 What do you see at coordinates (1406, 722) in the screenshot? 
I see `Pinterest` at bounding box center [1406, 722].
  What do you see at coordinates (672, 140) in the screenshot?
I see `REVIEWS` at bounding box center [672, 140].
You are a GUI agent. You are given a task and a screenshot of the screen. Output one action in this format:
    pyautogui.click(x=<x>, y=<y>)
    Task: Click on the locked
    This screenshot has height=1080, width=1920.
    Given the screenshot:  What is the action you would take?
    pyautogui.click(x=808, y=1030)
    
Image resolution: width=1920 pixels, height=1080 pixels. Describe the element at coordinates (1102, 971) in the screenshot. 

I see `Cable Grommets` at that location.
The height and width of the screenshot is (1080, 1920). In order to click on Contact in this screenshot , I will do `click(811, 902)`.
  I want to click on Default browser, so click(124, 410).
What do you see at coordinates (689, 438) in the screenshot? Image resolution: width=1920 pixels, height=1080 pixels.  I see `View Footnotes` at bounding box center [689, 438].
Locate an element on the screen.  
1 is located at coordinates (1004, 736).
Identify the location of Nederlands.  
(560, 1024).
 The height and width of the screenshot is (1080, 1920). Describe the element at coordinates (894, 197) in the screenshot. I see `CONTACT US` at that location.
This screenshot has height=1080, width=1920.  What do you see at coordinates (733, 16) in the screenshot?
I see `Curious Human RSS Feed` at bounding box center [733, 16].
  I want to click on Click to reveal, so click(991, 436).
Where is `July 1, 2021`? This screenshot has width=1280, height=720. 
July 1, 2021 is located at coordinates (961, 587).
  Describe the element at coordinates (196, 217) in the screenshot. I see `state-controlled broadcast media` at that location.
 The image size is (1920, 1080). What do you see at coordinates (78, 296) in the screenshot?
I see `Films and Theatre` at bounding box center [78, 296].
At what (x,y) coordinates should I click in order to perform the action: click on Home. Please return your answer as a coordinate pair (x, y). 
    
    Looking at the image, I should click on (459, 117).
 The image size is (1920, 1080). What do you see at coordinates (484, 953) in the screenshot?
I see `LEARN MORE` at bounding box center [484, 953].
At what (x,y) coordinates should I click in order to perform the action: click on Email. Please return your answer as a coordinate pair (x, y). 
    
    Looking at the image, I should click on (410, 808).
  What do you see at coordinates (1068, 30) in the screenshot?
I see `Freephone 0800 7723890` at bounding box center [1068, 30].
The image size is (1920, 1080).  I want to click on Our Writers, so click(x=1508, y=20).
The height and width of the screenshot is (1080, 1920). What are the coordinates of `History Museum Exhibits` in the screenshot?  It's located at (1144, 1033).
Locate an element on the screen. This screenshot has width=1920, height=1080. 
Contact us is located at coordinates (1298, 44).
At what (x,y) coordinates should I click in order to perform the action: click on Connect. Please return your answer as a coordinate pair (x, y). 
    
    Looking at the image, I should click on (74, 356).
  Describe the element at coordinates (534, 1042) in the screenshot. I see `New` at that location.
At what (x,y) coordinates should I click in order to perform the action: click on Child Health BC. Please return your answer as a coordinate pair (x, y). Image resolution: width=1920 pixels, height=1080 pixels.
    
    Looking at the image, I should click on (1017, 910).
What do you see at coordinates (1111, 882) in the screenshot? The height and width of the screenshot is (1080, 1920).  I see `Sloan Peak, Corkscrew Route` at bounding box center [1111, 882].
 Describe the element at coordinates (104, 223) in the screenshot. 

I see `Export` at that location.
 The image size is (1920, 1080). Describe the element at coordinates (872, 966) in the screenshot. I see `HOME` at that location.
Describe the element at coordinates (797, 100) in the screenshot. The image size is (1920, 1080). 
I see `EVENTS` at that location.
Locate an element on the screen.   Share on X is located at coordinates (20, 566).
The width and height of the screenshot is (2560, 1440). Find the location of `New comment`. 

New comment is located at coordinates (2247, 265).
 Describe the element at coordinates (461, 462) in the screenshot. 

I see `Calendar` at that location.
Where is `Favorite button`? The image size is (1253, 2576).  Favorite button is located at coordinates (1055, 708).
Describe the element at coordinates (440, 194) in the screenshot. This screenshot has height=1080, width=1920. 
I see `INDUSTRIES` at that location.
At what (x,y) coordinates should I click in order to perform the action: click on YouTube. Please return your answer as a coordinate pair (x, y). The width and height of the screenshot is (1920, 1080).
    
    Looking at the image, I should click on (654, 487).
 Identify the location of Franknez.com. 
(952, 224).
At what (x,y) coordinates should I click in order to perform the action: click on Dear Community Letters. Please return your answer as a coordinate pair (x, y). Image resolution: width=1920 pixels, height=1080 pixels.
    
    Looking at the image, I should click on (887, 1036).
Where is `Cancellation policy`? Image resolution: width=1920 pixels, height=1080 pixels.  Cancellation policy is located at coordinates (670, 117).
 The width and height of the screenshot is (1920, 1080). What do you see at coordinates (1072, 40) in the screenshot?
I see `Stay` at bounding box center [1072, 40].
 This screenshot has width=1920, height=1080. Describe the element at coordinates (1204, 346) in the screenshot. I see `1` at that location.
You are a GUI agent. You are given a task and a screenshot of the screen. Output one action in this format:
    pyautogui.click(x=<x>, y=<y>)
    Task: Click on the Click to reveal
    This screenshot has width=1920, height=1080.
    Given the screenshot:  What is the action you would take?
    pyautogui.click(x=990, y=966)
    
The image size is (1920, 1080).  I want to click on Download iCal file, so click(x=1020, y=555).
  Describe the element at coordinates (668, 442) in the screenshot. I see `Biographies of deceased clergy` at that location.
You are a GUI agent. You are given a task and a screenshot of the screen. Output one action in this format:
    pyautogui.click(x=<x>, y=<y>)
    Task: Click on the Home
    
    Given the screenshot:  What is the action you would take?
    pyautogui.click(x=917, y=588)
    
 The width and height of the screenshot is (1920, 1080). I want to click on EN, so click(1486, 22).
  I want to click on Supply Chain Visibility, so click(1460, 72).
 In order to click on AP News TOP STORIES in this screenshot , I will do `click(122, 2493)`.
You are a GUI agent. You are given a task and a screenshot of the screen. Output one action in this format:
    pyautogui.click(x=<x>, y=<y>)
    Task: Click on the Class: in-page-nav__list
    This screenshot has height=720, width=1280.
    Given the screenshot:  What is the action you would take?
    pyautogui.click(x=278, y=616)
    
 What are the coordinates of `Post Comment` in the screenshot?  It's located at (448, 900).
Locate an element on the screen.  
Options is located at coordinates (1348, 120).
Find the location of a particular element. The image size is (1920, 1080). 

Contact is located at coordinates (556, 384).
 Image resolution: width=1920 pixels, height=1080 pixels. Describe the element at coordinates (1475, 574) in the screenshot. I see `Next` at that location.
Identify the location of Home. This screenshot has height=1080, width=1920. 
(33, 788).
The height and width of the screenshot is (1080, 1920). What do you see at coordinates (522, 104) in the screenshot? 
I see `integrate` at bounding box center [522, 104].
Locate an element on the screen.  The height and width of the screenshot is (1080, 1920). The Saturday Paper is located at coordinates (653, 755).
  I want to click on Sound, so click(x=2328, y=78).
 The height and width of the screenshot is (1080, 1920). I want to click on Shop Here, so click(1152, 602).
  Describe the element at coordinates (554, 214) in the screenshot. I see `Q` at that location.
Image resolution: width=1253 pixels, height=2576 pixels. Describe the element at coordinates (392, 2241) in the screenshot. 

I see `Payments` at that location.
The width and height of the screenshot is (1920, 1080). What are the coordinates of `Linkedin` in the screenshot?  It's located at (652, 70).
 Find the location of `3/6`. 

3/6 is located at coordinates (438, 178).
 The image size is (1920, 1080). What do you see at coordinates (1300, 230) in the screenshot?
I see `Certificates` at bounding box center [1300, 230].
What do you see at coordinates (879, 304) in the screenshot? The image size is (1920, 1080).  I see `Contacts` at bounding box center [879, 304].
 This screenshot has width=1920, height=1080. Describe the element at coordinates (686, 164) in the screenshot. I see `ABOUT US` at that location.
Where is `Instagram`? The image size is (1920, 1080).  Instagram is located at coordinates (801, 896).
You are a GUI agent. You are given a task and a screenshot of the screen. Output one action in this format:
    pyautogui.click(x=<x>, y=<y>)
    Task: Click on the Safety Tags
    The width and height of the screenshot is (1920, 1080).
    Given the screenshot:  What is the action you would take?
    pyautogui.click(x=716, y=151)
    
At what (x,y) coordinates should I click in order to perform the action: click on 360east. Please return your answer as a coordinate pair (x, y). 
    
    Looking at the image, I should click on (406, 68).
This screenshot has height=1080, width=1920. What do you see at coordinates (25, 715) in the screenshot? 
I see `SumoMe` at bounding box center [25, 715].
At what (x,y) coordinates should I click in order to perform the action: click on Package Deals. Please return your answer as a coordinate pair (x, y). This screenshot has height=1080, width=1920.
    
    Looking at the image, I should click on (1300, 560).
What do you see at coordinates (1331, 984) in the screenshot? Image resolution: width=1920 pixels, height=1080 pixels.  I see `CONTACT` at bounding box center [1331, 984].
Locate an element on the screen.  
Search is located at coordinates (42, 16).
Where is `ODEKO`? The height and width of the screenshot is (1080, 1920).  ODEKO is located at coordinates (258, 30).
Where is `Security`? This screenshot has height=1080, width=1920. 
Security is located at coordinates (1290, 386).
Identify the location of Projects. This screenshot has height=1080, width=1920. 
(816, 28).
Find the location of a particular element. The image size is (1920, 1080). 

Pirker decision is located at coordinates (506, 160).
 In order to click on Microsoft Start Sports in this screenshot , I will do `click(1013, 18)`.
--------------------
SHORT EXERCISE: Copy out the material word for word, from the line that contains "click on Connect." down to the line that contains "What do you see at coordinates (1111, 882)", with both of those lines included.

OUTPUT:
At what (x,y) coordinates should I click in order to perform the action: click on Connect. Please return your answer as a coordinate pair (x, y). 
    
    Looking at the image, I should click on (74, 356).
  Describe the element at coordinates (534, 1042) in the screenshot. I see `New` at that location.
At what (x,y) coordinates should I click in order to perform the action: click on Child Health BC. Please return your answer as a coordinate pair (x, y). Image resolution: width=1920 pixels, height=1080 pixels.
    
    Looking at the image, I should click on (1017, 910).
What do you see at coordinates (1111, 882) in the screenshot? The height and width of the screenshot is (1080, 1920).  I see `Sloan Peak, Corkscrew Route` at bounding box center [1111, 882].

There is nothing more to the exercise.